I am going to start a blog and newsletter ($19/month subscription fee – $26/month premium subscription) called “The Hardscrabble Retiree”. Watch for it.

#28 Aggregator on 08.21.16 at 7:29 pm

Canada fin min: Open to easing foreign investment restrictions on China

See what happens when a province goes against the demands of the Governor General commander-in-chief. One million annual immigrants are coming to Canada by 2020. Be ready.

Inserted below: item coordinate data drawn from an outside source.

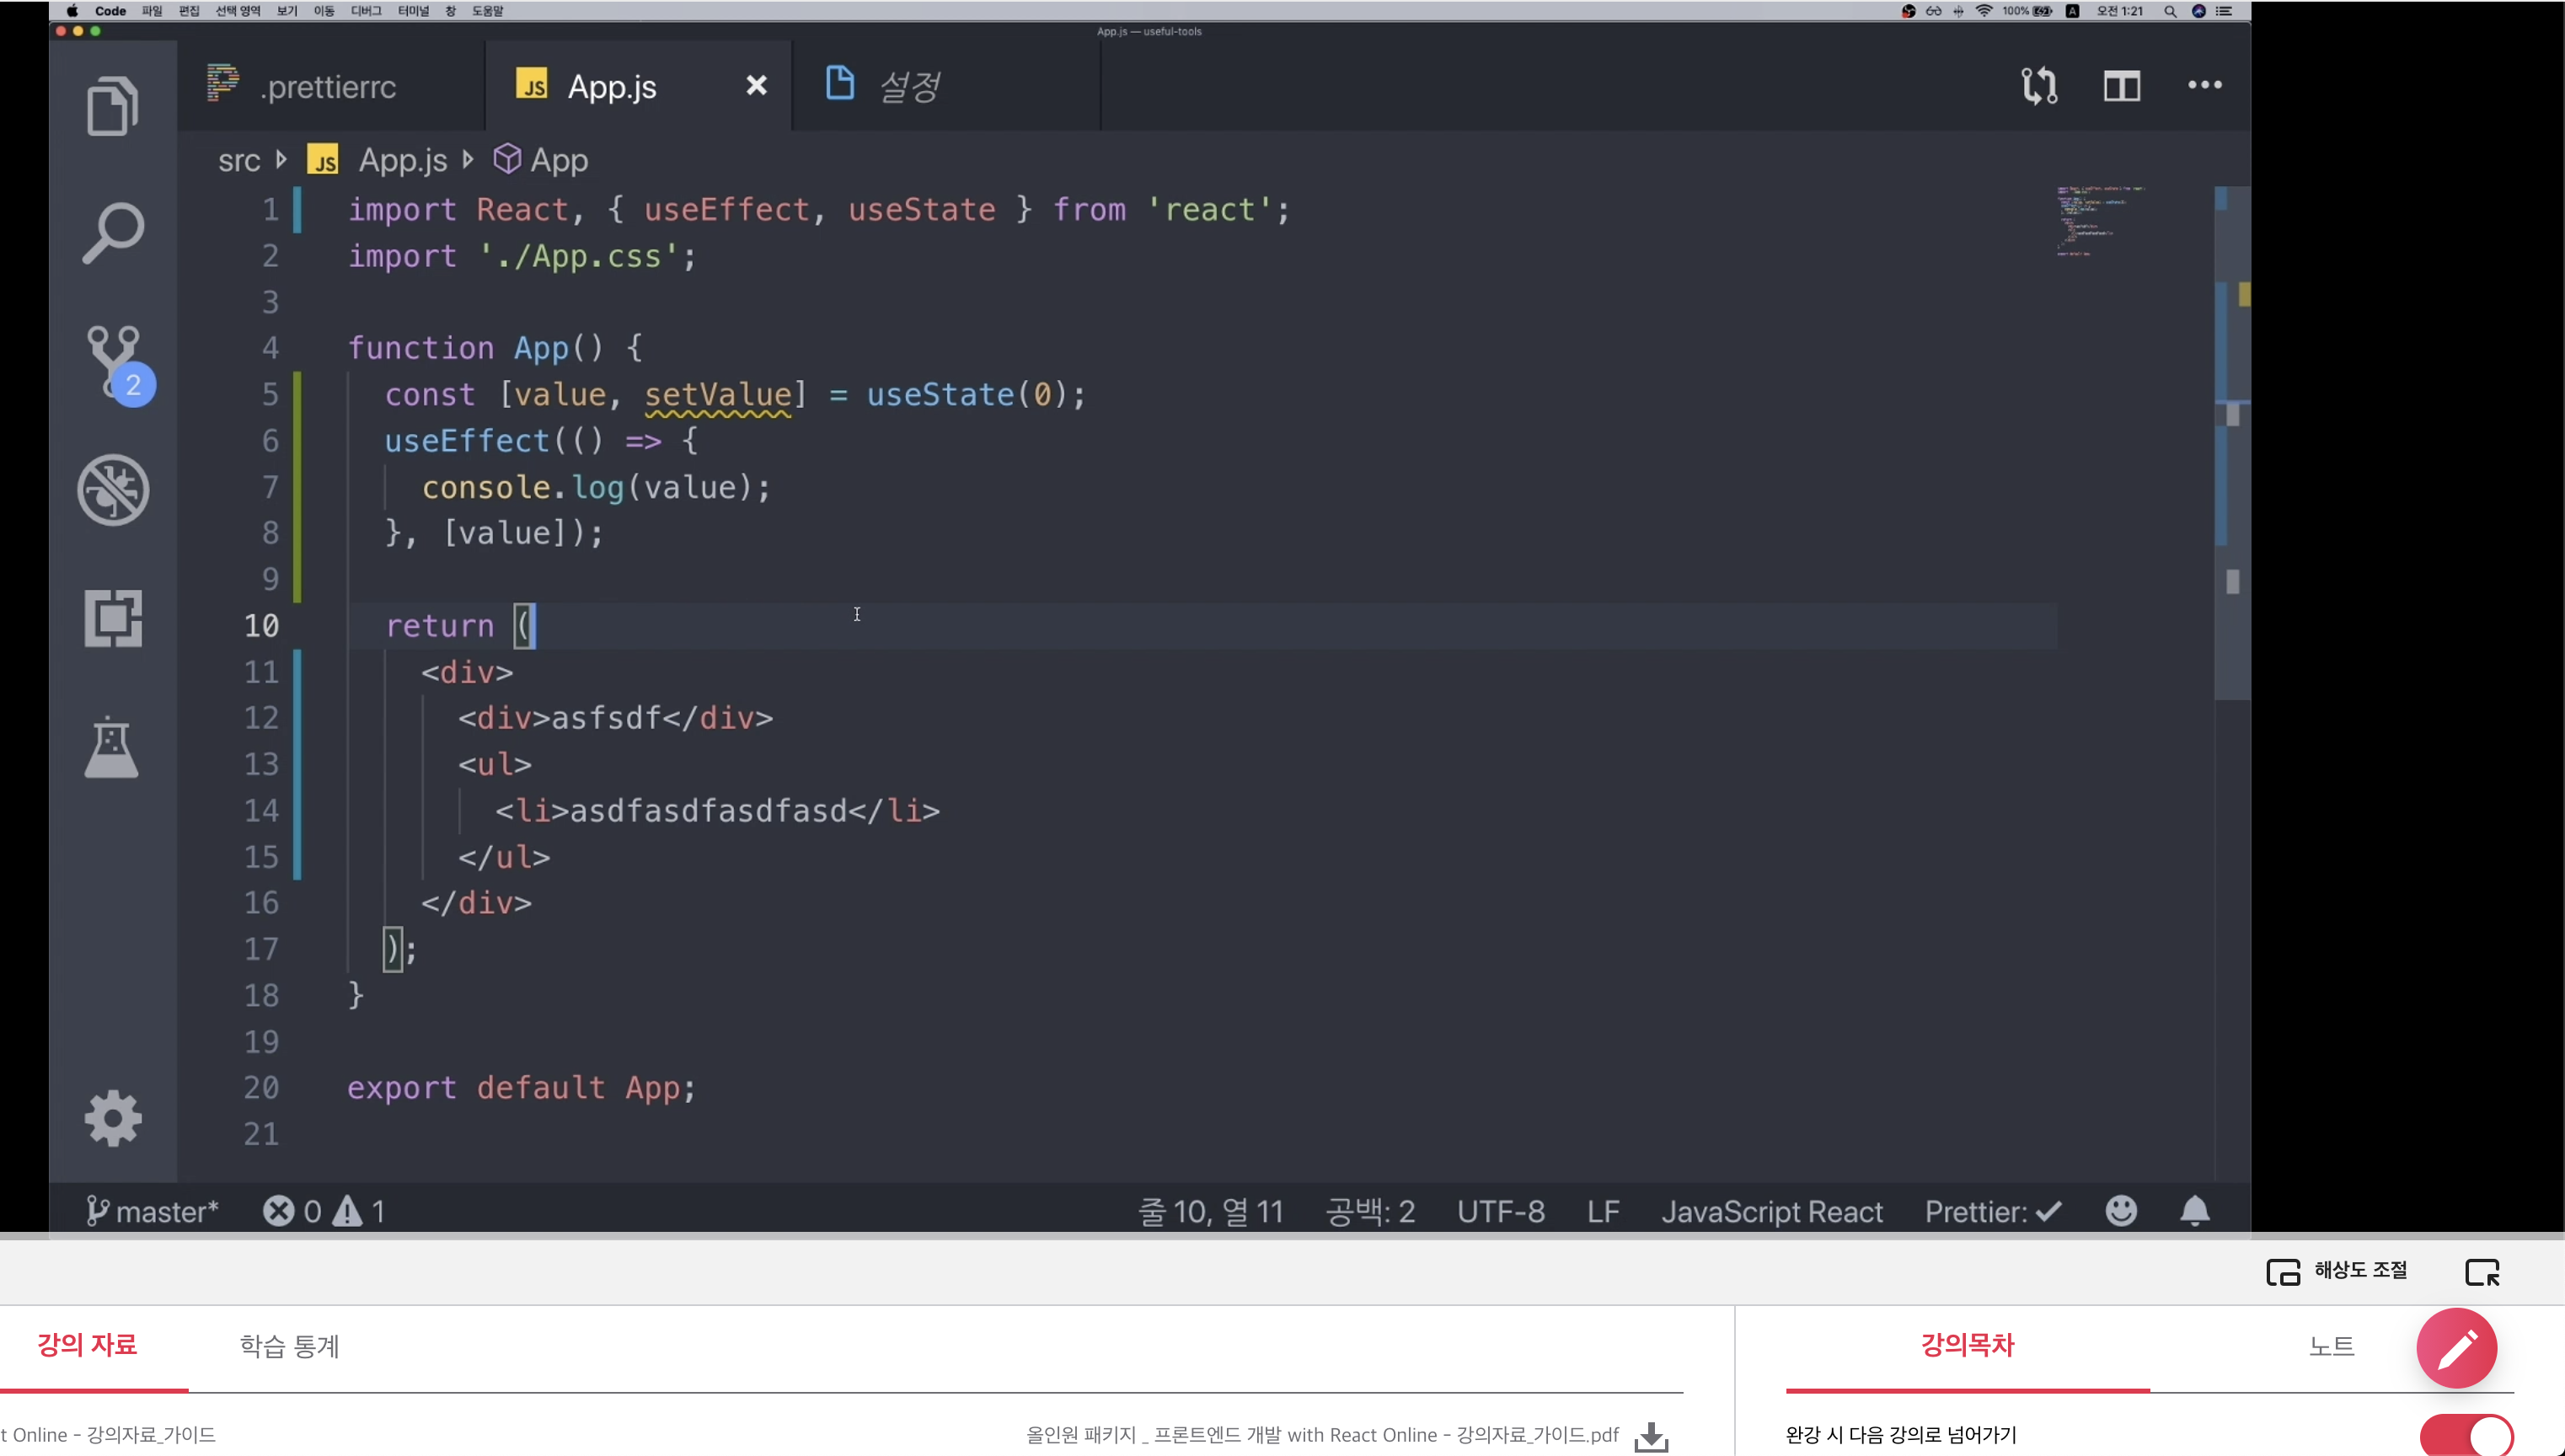Image resolution: width=2565 pixels, height=1456 pixels.
Task: Click the red pencil note floating button
Action: tap(2456, 1348)
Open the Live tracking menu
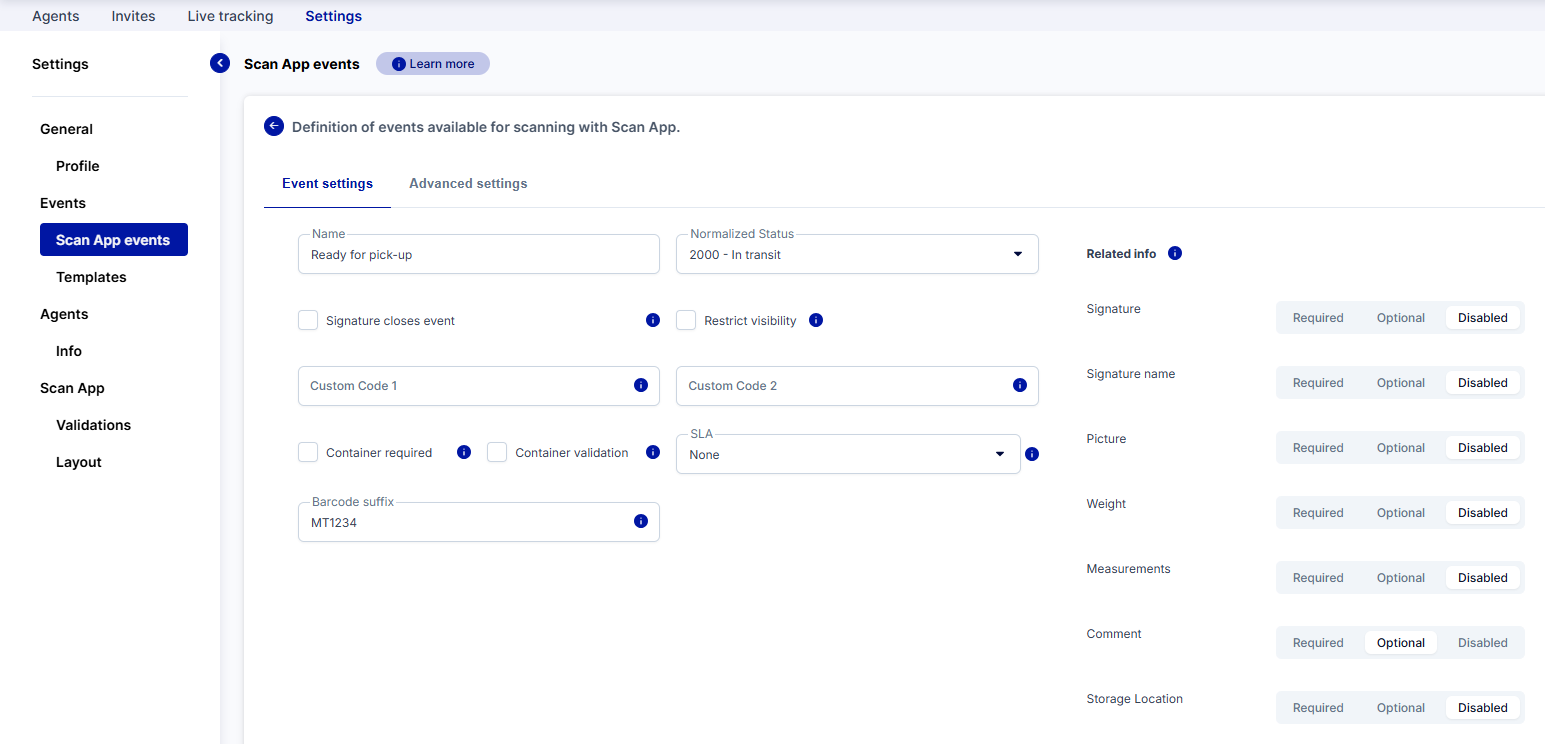This screenshot has height=744, width=1545. pos(230,16)
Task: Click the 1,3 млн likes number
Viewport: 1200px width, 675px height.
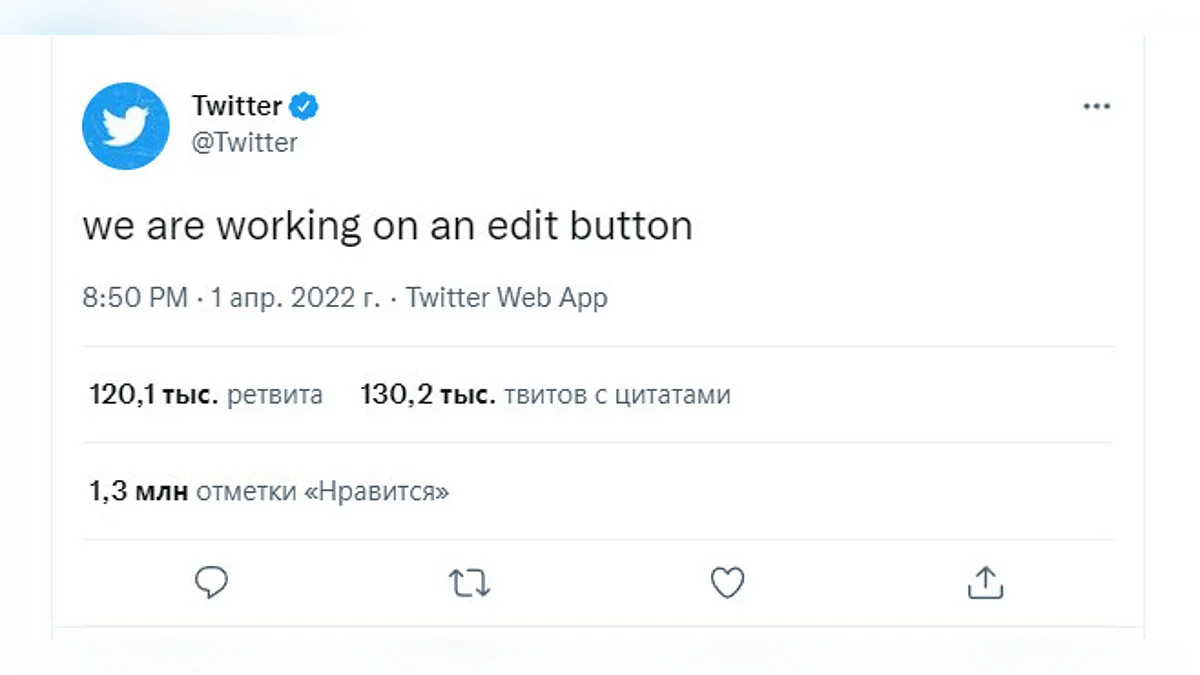Action: tap(139, 492)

#29 Colostomybag on 08.21.16 at 7:29 pm

Re: to
#14 rknusa on 08.21.16 at 5:49 pm
still do not see any evidence of a real change in the market daily GTA sold listings show almost all properties selling in less than a week and often 20% over asking
where is the beef?

Me neither. Haven’t seen any slowdown here.

#30 Shawn on 08.21.16 at 7:31 pm

Mark #9

Some interesting points. I think we may have a 1990s set up in the US (or perhaps an early 1940s set up) – regardless as far as Canada is concerned there are some stark differences this time around. In particular the extreme nature of the real estate bubble.

The early 90s were characterized by a 35% decline in GTA real estate and modest subsequent TSX appreciation. The 2014-15 bear market was less severe than the 1990-91 bear market. Real estate valuations in the GTA are far more extreme this time around while Canada’s broad economy is more narrow. Real estate and banking accounts for some 60%+ of TSX market cap (banks are 39% alone). This is dangerous and quite different from emerging markets where technology represents ~18% market cap.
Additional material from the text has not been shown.